### TASK ITEM
Would you retype the whole listing verbatim, keeping pictures out of it?

** Opening TASK INPUTS block **

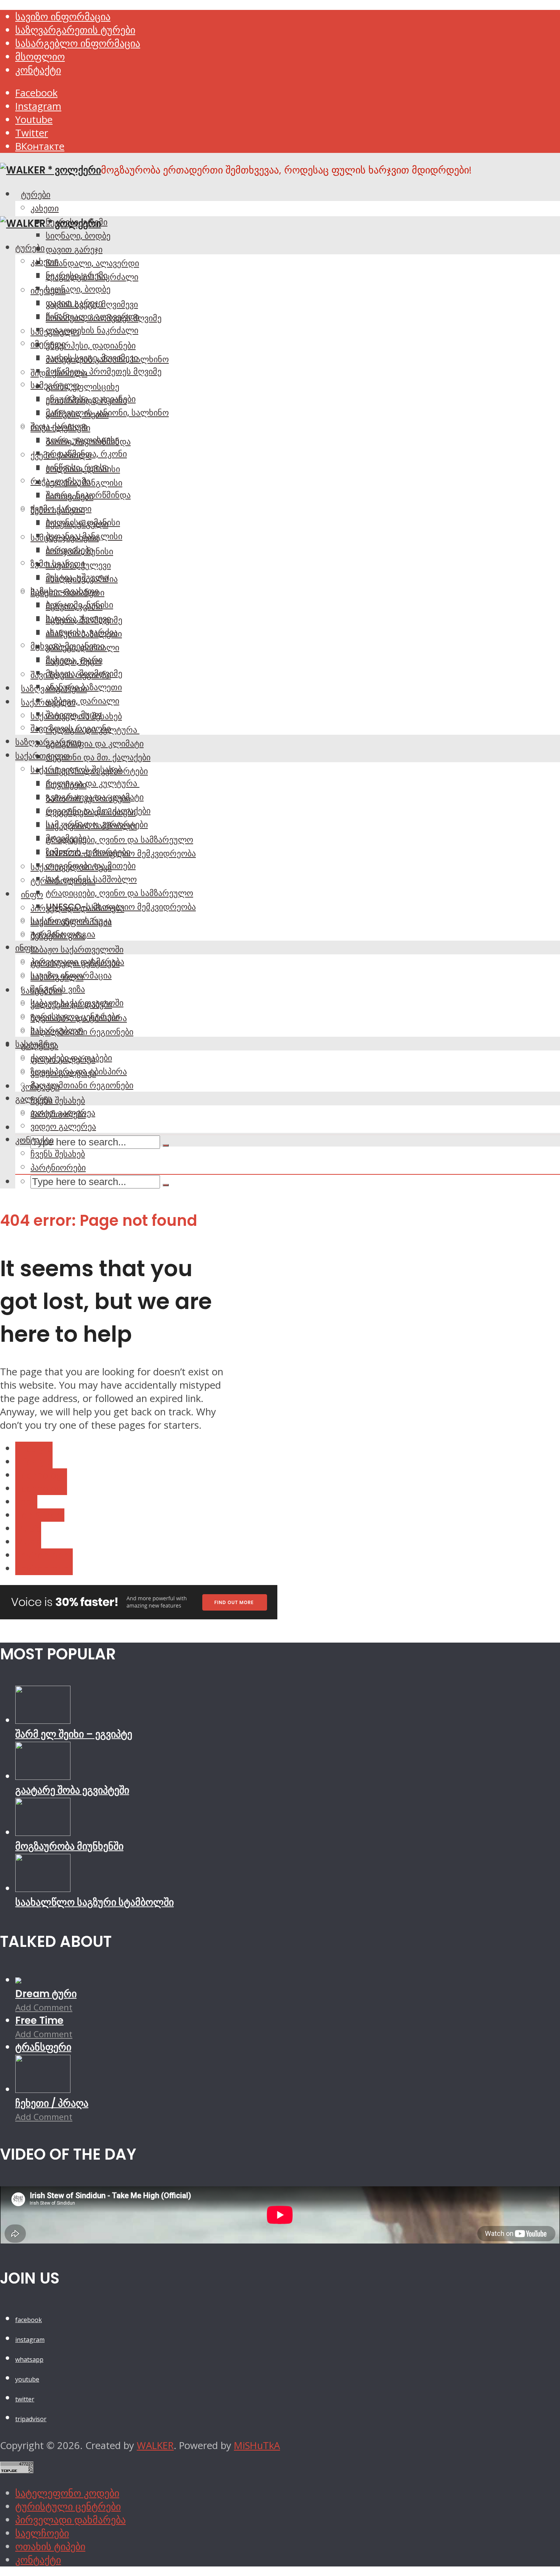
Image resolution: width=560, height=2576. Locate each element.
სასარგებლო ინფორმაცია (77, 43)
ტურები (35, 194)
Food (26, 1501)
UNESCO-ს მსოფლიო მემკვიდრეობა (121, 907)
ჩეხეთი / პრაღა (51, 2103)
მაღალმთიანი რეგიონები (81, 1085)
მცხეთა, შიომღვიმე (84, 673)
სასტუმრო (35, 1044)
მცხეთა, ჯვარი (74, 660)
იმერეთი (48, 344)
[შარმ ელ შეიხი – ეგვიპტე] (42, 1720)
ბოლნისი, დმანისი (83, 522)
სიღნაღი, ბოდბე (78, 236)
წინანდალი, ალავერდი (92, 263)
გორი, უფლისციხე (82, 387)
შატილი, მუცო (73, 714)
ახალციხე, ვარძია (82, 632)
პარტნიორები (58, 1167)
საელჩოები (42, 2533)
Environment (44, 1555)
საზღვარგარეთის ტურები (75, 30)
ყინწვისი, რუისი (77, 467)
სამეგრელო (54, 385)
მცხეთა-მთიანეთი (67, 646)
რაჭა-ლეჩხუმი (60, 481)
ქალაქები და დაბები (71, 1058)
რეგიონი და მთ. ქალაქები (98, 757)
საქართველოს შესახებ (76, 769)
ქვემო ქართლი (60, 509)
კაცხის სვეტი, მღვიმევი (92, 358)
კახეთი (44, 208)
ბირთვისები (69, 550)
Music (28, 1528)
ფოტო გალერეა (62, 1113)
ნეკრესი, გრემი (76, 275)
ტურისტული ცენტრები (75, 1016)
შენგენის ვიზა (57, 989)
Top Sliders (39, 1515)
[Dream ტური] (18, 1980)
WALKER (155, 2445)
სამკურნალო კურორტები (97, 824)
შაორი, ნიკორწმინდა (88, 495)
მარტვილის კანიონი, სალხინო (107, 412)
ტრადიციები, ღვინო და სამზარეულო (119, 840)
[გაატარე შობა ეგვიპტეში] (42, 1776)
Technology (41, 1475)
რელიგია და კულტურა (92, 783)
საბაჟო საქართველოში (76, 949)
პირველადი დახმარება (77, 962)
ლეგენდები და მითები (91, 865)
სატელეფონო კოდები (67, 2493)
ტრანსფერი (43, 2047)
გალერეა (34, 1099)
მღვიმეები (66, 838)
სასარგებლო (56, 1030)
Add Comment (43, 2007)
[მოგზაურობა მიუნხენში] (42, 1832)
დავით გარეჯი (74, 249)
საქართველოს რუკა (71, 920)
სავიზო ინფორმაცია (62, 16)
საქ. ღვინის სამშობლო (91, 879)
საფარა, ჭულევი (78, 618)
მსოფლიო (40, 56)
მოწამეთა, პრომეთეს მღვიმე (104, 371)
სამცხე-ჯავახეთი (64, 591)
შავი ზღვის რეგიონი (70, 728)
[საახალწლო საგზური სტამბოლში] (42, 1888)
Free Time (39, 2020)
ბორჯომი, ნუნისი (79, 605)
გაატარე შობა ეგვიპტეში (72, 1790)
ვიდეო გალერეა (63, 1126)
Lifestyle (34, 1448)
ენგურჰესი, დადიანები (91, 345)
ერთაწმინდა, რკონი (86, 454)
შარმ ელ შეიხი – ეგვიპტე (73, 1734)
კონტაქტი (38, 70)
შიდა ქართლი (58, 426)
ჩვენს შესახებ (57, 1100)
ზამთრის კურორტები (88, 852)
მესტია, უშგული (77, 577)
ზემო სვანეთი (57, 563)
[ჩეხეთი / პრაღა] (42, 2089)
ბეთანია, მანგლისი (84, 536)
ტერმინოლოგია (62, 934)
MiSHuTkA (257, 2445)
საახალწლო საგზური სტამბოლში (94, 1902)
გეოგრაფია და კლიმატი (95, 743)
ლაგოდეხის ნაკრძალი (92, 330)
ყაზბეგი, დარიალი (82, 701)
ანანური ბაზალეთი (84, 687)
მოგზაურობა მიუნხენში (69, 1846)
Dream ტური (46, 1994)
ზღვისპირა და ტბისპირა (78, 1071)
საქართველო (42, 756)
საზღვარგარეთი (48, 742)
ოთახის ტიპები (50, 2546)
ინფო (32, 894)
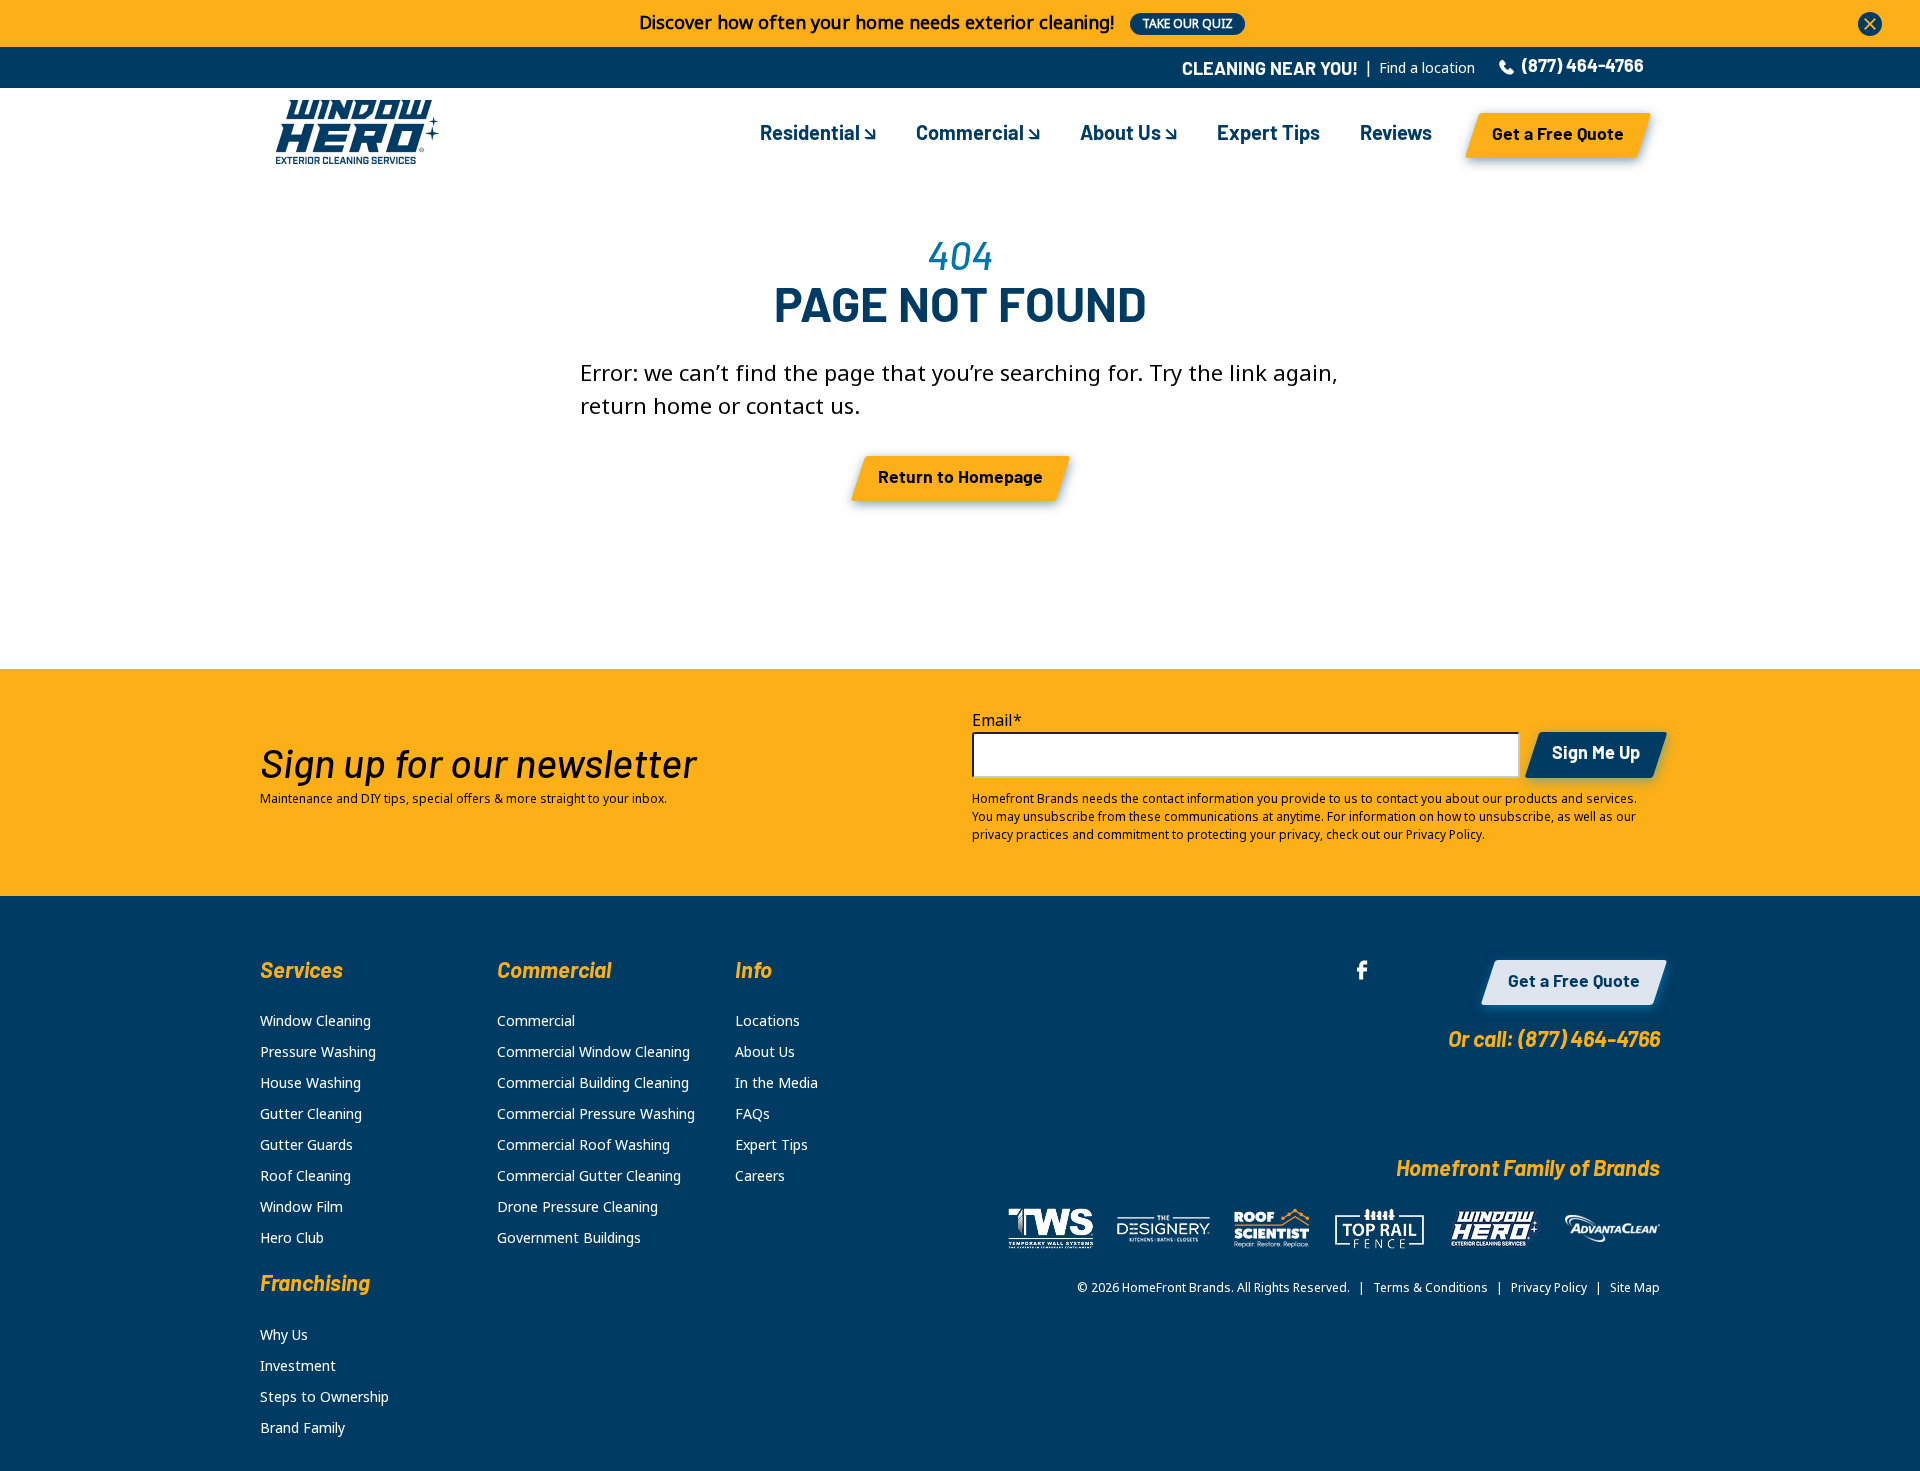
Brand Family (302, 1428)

** Closing TASK INPUTS block **

### RESULT
Image resolution: width=560, height=2576. Locate each element.
სასარგებლო ინფორმაცია (77, 43)
ტურები (35, 194)
Food (26, 1501)
UNESCO-ს მსოფლიო მემკვიდრეობა (121, 907)
ჩეხეთი / პრაღა (51, 2103)
მაღალმთიანი რეგიონები (81, 1085)
მცხეთა, შიომღვიმე (84, 673)
სასტუმრო (35, 1044)
მცხეთა, ჯვარი (74, 660)
იმერეთი (48, 344)
[შარმ ელ შეიხი – ეგვიპტე] (42, 1720)
ბოლნისი, დმანისი (83, 522)
სიღნაღი, ბოდბე (78, 236)
წინანდალი, ალავერდი (92, 263)
გორი, უფლისციხე (82, 387)
შატილი, მუცო (73, 714)
ახალციხე, ვარძია (82, 632)
პარტნიორები (58, 1167)
საელჩოები (42, 2533)
Environment (44, 1555)
საზღვარგარეთის ტურები (75, 30)
ყინწვისი, რუისი (77, 467)
სამეგრელო (54, 385)
მცხეთა-მთიანეთი (67, 646)
რაჭა-ლეჩხუმი (60, 481)
ქალაქები და დაბები (71, 1058)
რეგიონი და მთ. ქალაქები (98, 757)
საქართველოს შესახებ (76, 769)
ქვემო ქართლი (60, 509)
კაცხის სვეტი, მღვიმევი (92, 358)
კახეთი (44, 208)
ბირთვისები (69, 550)
Music (28, 1528)
ფოტო გალერეა (62, 1113)
ნეკრესი, გრემი (76, 275)
ტურისტული ცენტრები (75, 1016)
შენგენის ვიზა (57, 989)
Top Sliders (39, 1515)
[Dream ტური] (18, 1980)
WALKER (155, 2445)
სამკურნალო კურორტები (97, 824)
შაორი, ნიკორწმინდა (88, 495)
მარტვილის კანიონი, სალხინო (107, 412)
ტრადიციები, ღვინო და სამზარეულო (119, 840)
[გაატარე შობა ეგვიპტეში] (42, 1776)
Technology (41, 1475)
რელიგია და კულტურა (92, 783)
საბაჟო საქართველოში (76, 949)
პირველადი დახმარება (77, 962)
ლეგენდები და მითები (91, 865)
სატელეფონო კოდები (67, 2493)
ტრანსფერი (43, 2047)
გალერეა (34, 1099)
მღვიმეები (66, 838)
სასარგებლო (56, 1030)
Add Comment (43, 2007)
[მოგზაურობა მიუნხენში] (42, 1832)
დავით გარეჯი (74, 249)
საქართველოს რუკა (71, 920)
სავიზო ინფორმაცია (62, 16)
საქ. ღვინის სამშობლო (91, 879)
საფარა, ჭულევი (78, 618)
მსოფლიო (40, 56)
მოწამეთა, პრომეთეს მღვიმე (104, 371)
სამცხე-ჯავახეთი (64, 591)
შავი ზღვის რეგიონი (70, 728)
[საახალწლო საგზური სტამბოლში] (42, 1888)
Free Time (39, 2020)
ბორჯომი, ნუნისი (79, 605)
გაატარე შობა ეგვიპტეში (72, 1790)
ვიდეო გალერეა (63, 1126)
Lifestyle (34, 1448)
ენგურჰესი, დადიანები (91, 345)
ერთაწმინდა, რკონი (86, 454)
შარმ ელ შეიხი – ეგვიპტე (73, 1734)
კონტაქტი (38, 70)
შიდა ქართლი (58, 426)
ჩვენს შესახებ (57, 1100)
ზამთრის კურორტები (88, 852)
მესტია, უშგული (77, 577)
ზემო სვანეთი (57, 563)
[ჩეხეთი / პრაღა] (42, 2089)
ბეთანია, მანგლისი (84, 536)
ტერმინოლოგია (62, 934)
MiSHuTkA (257, 2445)
საახალწლო საგზური სტამბოლში (94, 1902)
გეოგრაფია და კლიმატი (95, 743)
ლაგოდეხის ნაკრძალი (92, 330)
ყაზბეგი, დარიალი (82, 701)
ანანური ბაზალეთი (84, 687)
მოგზაურობა მიუნხენში (69, 1846)
Dream ტური (46, 1994)
ზღვისპირა და ტბისპირა (78, 1071)
საქართველო (42, 756)
საზღვარგარეთი (48, 742)
ოთახის ტიპები (50, 2546)
ინფო (32, 894)
Brand Family (302, 1428)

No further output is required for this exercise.